おじいさんの店に帽子を買いに来ていました。
おつきさんはおじいさんの作る帽子が欲しくなりました。
ある日、おつきさんはおじいさんに声をかけ、魔女の帽子を作って欲しいと頼みました。
おじいさんは何日もかけて帽子を作り、家よりも大きな魔女の帽子が出来ました。
おつきさんは魔女の帽子を被ると、魔女たちのいる森に行きました。
魔女たちは、ぐるぐるとおつきさんの周りを飛び回りました。
しばらく経つと、おつきさんは別の帽子も欲しくなりました。
そこで今度はおじいさんに海賊帽を頼みました。
おつきさんは出来た海賊帽をかぶると、海賊のいる海に行きました。
そして、海賊たちが宝を隠すところをじっと見ていました。
次におつきさんはおじいさんにシルクハットを頼みました・・・。
『おつきさんのぼうし』の素敵なところ
- 帽子で表現された月の満ち欠け
- とても大きな帽子を作り上げるおじいさん
- 温かく優しい絵と世界観
この絵本のとても素敵なところは、月の満ち欠けを帽子で表現する発想だと思います。
満ち欠けしているのではなく、「黒い空に黒い帽子を被っているから頭が見えないだけ」という発想は夢があり、子どもにもとてもわかりやすいです。
特に新月の時は、より一層おつきさんの可愛さに愛着が湧くでしょう。
また、月の形によって、絵本に出てこない帽子が想像できるのも素敵なところ。
細くなっている時は「ヘルメットをかぶってるのかも」といったように、さらなるイメージが広がります。

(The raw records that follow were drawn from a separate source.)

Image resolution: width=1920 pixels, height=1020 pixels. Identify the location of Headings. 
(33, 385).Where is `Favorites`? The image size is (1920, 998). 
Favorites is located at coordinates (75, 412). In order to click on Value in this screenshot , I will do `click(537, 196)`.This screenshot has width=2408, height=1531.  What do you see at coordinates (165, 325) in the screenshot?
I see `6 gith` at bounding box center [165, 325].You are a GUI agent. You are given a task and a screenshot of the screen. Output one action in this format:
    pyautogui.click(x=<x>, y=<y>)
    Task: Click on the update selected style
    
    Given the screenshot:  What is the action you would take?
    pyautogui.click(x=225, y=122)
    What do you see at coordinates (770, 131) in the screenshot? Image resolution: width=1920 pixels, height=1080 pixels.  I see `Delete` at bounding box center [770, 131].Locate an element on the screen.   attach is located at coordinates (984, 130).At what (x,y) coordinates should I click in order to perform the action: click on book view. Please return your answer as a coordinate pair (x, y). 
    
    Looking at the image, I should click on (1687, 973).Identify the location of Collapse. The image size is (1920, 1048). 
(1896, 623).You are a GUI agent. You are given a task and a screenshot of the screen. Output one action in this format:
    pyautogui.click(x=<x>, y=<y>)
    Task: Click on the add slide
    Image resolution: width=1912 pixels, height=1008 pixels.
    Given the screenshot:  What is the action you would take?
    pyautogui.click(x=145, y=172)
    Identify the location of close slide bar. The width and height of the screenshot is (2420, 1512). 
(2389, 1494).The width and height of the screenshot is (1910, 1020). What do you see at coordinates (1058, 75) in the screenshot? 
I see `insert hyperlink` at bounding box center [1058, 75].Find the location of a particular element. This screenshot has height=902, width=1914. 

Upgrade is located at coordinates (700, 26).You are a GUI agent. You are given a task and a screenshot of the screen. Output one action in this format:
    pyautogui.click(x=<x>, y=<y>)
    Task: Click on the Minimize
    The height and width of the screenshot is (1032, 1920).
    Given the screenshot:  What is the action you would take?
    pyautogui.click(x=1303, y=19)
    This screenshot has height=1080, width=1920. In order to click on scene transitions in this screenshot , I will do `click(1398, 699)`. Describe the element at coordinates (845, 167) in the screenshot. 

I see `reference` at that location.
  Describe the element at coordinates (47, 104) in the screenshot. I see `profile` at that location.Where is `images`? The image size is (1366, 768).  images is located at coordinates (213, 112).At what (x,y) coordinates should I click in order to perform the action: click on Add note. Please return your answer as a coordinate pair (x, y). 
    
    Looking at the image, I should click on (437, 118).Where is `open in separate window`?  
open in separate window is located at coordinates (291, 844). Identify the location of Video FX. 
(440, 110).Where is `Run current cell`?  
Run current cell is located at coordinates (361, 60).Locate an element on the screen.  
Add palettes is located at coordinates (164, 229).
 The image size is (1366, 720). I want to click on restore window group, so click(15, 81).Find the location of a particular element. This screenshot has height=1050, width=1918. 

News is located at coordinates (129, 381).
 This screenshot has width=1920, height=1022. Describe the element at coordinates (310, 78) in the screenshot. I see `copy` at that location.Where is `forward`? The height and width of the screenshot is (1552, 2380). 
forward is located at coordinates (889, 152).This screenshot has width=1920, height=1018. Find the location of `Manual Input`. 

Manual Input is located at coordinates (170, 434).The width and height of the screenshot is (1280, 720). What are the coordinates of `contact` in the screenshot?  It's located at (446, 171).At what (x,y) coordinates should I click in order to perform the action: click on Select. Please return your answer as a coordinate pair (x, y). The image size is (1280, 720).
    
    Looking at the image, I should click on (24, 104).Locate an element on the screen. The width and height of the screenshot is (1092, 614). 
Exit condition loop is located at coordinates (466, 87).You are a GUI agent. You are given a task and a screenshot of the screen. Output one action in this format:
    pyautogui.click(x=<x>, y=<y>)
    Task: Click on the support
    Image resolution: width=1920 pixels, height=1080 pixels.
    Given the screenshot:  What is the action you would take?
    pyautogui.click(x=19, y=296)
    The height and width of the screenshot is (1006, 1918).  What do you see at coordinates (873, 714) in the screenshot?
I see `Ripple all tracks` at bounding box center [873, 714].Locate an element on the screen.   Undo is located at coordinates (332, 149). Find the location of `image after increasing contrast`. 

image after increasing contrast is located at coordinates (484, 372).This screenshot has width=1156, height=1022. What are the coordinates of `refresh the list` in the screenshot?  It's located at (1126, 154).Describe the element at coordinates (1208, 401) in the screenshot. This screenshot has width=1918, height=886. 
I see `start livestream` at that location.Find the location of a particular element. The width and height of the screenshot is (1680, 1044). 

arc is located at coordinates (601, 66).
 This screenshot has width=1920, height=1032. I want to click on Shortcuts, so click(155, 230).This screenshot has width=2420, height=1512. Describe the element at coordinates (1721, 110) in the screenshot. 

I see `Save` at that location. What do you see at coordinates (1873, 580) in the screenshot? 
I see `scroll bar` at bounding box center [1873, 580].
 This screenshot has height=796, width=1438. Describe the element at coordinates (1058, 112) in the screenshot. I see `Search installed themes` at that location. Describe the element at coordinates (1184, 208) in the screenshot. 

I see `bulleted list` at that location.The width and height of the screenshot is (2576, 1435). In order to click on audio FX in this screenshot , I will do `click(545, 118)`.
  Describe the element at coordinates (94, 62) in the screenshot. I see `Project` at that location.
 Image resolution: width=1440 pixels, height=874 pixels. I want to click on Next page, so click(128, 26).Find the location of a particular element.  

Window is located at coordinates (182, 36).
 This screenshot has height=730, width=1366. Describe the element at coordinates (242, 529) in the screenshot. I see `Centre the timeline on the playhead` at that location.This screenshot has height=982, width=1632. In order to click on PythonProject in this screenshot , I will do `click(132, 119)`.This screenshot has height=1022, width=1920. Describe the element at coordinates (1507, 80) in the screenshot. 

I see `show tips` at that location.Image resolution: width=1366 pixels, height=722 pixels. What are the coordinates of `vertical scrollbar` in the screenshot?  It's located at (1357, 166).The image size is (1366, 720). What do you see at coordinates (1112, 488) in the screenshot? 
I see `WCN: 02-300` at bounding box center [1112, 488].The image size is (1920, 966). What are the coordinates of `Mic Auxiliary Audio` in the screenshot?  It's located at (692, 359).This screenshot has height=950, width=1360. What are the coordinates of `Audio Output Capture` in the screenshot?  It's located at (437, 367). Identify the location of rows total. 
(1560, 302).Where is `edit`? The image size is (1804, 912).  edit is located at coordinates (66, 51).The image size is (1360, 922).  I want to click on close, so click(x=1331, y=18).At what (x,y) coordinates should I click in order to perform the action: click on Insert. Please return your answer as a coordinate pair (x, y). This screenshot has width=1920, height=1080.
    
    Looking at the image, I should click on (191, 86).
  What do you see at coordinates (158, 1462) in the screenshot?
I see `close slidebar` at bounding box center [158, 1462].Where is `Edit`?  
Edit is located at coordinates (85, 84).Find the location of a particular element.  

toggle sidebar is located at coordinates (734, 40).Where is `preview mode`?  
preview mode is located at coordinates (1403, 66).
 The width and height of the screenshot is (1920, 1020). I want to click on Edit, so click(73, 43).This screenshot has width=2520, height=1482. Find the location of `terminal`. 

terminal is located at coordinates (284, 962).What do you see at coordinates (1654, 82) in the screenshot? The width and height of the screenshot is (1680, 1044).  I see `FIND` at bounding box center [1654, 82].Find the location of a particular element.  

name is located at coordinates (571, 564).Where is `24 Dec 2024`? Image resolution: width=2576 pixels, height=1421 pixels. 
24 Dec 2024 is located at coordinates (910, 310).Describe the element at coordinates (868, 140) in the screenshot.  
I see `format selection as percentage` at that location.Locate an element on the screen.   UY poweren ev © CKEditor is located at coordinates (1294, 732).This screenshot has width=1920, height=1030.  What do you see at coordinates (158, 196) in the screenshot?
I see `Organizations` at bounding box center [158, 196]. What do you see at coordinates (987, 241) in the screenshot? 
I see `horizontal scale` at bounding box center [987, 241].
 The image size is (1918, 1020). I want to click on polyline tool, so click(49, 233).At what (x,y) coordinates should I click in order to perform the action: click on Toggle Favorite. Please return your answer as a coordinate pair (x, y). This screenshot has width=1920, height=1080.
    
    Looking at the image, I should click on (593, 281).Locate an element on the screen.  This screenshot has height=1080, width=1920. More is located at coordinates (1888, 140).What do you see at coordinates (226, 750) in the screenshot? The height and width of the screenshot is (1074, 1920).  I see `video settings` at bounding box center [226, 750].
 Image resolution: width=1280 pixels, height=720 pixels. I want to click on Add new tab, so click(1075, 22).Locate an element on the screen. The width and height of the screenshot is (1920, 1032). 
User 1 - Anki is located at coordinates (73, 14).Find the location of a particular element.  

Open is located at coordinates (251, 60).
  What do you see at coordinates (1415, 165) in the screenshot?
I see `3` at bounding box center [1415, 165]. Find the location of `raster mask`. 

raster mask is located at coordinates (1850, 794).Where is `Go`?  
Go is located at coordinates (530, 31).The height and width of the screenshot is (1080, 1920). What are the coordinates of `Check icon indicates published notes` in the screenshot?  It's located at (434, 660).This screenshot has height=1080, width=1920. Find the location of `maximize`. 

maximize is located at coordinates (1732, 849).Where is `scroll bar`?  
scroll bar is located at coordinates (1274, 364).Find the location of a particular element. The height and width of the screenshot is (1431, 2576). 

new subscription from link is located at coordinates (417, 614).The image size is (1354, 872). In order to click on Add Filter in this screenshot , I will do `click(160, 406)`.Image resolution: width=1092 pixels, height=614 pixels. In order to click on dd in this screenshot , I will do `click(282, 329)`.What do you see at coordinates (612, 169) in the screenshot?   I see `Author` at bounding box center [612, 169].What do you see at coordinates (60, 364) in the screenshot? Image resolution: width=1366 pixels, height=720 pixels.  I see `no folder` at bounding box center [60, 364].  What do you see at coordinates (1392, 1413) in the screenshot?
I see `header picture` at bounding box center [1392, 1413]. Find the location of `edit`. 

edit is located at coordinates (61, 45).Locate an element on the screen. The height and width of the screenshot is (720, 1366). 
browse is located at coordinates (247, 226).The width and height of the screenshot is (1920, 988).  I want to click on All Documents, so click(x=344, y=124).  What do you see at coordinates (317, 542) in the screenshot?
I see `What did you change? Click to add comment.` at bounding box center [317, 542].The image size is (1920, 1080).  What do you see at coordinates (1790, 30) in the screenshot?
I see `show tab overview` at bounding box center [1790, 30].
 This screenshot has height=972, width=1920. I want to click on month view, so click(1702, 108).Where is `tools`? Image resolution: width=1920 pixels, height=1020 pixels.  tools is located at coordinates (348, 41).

そんなおつきさんの帽子ですが、もちろん作るのも一筋縄ではいきません。
家の外で一生懸命作るおじいさん。
その作る様子は圧巻です。
魔女の帽子は鉄塔のような梯子を使い仕上げていきます。
海賊の帽子は立てられないので、家より大きな木によりかからせて作業します。
こんな風に、まるで家を作る大工のような作業風景になっているのです。
これには子どもたちも、
「家より大きいよ!」
「出来て来てる!」
「おじいさん大丈夫かな・・・」
と、驚きや心配の声が。
でも、完成すると「本当に出来たよ!すごい!」と感動の声。
おつきさんの帽子を作る大変さが、しっかり伝わっているみたいです。
さて、この絵本はとても温かく優しく描かれているのも素敵なところだと思います。
まず、おつきさんの柔らかい光で包まれているような絵です。
ずっと夜のこの絵本ですが、いつもおつきさんが照らしてくれているので、柔らかな光に包まれ安心感があります。
そこに出てくる魔女や、海賊も丸みがあり、かわいらしく愛着が持てるものになっているのです。
また、みんな生き生きと楽しそうに生きているのも、この世界を魅力的にしてくれているポイントだと思います。
その中でも、おじいさんとおつきさんのやり取りは特に素敵です。
おつきさんの帽子を作るという、前代未聞の大仕事。
これを引き受ける理由は「暗い夜を明るく照らしてくれるから」というもの。
当たり前に思えることに感謝を忘れない、おじいさんの人柄と、その優しい世界観が素敵なのです。
温かく、優しく、柔らかく描かれる世界の中。
おつきさんが帽子を付け替えているという、新しいイメージの世界を開いてくれる夢の詰まった絵本です。